## TEXT SHOWN
Big projects get their own file, for smaller projects and commitments I
have a few more files. I'm not using the attachments as it's
unfortunately a very microsoft-wordey project where git won't help much,
but plan to use them privately. Ah yes, I use org-mode for private stuff
too. It's the first tool that I use for more than a month.

I use export (tags) to inform my supervisor and other people on the
project about certain aspects, which usually works OK. I also found the
custom links to be helpful, as we have multiple web frontends for
project-specific matters whose contents I can link in easily this way.

The whole thing synced to a server using git, which saved my shiny a few
times. This is something I wouldn't recommend anyone to put off, even if
your backup schedule is in minutes.

HTH,

Simon

On 01/30/2012 06:37 PM, Christopher W. Ryan wrote:
> I'm fairly experienced with emacs, ESS, Sweave, and R, but I've only
> started to dabble in Org mode in the past couple of weeks. Just as
> Christoph is, I'm trying to decide whether/how Org-mode might be useful
> in organizing and carrying out research projects, presentations, etc. So
> this thread has been very useful and timely.
>
> I'm trying to envision what a small research project, managed via a
> single Org file, might look like. There would be notes from meetings,
> thoughts from brainstorming sessions, scheduled appointments, data, R
> code, R output, and manuscript/presentation prose. Some of this might be
> destined for a manuscript, some for a beamer presentation, and some only
> for "internal consumption." How are all these pieces differentiated in
> the Org file, so that Org knows what to put in the
> presentation/manuscript, and what not to? Could anyone share or point to
> a short, perhaps fictional, example?
>
> Thanks very much.

## WHAT TO PRODUCE
In the email above, what does the writer use export (tags) for?

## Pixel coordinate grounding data
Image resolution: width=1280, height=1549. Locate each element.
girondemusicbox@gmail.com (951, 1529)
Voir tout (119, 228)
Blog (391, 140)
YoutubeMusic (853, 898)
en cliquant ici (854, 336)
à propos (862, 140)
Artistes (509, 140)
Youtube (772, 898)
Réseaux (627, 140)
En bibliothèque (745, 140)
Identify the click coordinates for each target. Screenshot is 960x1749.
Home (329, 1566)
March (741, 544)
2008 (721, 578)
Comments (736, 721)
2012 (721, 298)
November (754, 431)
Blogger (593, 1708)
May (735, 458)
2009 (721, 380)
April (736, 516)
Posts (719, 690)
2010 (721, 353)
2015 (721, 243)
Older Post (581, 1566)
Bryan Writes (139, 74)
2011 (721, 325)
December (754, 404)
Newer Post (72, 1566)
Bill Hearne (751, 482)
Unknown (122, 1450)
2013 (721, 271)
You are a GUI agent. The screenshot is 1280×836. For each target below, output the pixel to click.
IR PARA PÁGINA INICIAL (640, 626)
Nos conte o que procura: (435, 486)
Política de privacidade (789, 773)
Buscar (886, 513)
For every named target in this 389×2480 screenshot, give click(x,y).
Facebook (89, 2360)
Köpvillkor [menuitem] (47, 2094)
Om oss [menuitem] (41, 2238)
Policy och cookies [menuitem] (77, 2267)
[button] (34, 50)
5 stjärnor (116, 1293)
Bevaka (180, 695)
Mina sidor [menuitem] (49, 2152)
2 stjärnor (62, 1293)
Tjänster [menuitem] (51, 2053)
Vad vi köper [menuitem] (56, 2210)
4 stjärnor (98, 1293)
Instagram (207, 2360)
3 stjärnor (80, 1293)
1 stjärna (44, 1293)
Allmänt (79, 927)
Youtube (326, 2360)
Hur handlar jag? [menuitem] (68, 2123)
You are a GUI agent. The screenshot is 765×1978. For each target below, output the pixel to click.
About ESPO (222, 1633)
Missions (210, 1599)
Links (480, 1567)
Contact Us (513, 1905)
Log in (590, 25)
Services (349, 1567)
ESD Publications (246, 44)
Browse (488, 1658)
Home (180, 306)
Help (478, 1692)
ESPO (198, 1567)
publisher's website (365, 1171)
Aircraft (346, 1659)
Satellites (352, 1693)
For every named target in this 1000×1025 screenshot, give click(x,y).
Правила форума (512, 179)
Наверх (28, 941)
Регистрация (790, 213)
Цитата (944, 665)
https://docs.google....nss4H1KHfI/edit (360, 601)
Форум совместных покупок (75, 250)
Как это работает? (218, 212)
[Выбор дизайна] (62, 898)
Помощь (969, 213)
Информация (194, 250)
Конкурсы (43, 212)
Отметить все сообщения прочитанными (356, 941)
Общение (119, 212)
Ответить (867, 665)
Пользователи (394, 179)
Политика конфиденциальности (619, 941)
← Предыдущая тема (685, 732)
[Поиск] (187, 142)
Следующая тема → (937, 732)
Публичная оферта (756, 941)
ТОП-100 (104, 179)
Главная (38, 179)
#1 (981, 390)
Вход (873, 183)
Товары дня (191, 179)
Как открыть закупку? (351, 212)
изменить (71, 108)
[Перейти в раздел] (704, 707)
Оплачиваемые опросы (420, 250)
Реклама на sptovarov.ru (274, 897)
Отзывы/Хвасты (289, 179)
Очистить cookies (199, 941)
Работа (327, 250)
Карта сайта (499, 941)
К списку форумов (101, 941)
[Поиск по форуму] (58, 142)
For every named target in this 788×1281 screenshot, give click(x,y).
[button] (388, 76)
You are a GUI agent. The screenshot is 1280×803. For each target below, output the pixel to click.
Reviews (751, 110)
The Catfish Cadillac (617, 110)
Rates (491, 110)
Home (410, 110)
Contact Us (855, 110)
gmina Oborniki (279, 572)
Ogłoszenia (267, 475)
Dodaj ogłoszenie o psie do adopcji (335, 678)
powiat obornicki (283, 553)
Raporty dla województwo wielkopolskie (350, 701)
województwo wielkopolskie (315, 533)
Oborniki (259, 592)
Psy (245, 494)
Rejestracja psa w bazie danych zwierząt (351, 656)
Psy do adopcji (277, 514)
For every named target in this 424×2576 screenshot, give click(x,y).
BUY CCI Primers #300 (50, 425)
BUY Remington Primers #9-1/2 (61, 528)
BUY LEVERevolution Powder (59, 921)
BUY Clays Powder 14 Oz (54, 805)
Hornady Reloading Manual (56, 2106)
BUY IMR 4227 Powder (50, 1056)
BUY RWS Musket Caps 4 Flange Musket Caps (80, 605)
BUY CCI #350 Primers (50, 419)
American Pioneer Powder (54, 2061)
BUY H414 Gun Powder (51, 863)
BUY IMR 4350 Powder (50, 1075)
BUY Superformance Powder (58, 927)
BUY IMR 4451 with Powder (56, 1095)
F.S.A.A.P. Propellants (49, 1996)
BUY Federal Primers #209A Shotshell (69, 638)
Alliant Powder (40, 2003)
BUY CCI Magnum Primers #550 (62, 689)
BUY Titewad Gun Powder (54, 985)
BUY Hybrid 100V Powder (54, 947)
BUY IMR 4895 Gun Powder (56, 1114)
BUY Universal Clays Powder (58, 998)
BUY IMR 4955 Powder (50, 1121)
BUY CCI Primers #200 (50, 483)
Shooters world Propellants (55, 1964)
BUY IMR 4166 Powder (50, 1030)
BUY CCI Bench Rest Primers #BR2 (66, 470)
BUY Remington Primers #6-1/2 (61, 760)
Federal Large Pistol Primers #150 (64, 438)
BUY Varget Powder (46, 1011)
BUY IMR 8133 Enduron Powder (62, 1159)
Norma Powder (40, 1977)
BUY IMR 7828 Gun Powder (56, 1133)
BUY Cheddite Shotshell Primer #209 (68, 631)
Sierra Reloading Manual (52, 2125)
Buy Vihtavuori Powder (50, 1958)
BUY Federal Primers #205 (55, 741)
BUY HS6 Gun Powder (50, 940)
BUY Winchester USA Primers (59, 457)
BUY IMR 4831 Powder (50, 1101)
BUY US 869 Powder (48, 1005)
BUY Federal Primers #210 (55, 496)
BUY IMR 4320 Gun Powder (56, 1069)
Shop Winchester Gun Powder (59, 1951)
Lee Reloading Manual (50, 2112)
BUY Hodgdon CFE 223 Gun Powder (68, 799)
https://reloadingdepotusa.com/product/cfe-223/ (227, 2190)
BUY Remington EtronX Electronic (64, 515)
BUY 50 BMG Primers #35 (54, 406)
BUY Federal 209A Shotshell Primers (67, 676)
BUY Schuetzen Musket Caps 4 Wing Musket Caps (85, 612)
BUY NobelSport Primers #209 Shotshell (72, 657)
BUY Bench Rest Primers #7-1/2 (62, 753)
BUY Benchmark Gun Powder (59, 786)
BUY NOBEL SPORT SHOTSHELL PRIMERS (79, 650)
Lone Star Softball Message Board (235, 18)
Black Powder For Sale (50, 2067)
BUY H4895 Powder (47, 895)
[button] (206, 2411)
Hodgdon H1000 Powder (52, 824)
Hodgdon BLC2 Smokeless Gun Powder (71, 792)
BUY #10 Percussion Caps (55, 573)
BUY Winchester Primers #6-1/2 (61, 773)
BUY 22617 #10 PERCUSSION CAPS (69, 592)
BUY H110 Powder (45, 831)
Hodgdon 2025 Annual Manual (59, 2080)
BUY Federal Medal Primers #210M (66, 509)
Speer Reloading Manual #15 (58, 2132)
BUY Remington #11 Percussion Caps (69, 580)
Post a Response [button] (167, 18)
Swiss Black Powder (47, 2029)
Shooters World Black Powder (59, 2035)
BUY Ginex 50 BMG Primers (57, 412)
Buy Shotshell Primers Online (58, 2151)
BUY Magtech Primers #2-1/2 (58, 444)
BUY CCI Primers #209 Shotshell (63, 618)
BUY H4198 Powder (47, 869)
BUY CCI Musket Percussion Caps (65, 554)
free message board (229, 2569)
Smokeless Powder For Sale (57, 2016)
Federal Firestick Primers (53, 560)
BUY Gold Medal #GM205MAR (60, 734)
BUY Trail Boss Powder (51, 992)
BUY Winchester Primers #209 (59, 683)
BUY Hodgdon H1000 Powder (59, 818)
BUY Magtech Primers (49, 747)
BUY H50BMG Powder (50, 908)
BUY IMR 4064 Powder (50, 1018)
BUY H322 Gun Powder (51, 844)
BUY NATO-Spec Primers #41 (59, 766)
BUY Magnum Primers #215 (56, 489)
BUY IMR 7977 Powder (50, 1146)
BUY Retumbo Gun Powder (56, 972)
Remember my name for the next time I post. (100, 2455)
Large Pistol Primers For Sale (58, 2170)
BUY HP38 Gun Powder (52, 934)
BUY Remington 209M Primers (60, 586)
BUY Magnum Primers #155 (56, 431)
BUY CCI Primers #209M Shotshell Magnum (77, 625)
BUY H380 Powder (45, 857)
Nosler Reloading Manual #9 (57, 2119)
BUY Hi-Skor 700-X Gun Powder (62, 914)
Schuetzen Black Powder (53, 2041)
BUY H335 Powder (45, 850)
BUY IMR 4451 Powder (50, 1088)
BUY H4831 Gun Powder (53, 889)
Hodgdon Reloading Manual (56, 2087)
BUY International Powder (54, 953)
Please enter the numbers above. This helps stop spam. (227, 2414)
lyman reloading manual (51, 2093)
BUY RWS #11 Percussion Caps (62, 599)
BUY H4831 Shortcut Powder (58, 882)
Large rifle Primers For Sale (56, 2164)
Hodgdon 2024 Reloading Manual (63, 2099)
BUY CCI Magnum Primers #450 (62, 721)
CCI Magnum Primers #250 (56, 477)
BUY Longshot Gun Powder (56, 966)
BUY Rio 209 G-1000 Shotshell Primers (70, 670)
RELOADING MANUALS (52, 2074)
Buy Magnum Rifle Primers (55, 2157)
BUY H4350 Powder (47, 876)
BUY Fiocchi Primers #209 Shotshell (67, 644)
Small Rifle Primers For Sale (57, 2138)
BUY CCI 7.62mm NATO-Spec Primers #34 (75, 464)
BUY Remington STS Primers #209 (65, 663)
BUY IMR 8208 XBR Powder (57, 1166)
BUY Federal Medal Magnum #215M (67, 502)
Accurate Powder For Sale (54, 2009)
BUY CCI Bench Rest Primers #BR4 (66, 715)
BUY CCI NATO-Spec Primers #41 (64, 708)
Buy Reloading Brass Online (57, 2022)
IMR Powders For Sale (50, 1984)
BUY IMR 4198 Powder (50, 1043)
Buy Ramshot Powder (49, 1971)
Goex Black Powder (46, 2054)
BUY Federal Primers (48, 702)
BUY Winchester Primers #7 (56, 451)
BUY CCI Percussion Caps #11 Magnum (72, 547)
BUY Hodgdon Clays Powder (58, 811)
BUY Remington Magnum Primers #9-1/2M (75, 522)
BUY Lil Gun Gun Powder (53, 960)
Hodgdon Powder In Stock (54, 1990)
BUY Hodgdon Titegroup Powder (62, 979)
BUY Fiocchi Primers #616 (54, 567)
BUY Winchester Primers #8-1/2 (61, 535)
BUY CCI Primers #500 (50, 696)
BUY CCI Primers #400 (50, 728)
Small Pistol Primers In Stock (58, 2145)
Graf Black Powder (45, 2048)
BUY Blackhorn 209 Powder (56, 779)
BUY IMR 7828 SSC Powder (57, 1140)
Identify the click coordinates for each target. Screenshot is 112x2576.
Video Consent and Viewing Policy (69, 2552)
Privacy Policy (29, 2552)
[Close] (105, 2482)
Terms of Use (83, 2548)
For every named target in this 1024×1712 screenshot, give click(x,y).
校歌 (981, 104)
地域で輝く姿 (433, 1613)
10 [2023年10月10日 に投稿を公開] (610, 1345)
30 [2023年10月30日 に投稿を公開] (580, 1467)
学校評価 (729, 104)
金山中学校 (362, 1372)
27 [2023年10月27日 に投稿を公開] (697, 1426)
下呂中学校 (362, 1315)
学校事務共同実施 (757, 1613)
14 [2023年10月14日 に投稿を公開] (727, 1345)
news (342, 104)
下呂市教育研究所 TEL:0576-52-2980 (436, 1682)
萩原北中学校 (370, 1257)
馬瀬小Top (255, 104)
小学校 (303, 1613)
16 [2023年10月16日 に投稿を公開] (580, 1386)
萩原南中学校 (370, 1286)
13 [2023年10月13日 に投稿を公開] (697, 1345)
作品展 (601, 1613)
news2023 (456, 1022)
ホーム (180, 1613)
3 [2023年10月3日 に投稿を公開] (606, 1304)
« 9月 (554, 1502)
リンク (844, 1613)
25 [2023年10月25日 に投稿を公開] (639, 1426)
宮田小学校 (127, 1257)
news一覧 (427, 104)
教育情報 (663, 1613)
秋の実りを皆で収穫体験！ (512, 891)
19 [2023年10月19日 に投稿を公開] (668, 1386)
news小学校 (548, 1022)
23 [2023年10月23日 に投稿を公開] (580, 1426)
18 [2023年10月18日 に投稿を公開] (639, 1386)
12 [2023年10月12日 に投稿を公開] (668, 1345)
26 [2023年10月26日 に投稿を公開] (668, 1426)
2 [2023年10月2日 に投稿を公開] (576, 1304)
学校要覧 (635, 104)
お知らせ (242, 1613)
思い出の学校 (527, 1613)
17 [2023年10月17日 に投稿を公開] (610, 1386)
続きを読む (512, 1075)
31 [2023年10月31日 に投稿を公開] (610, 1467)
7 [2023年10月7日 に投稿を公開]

## REPLY TO THE EXERCISE
To inform the writer's supervisor and other people on the project about certain aspects.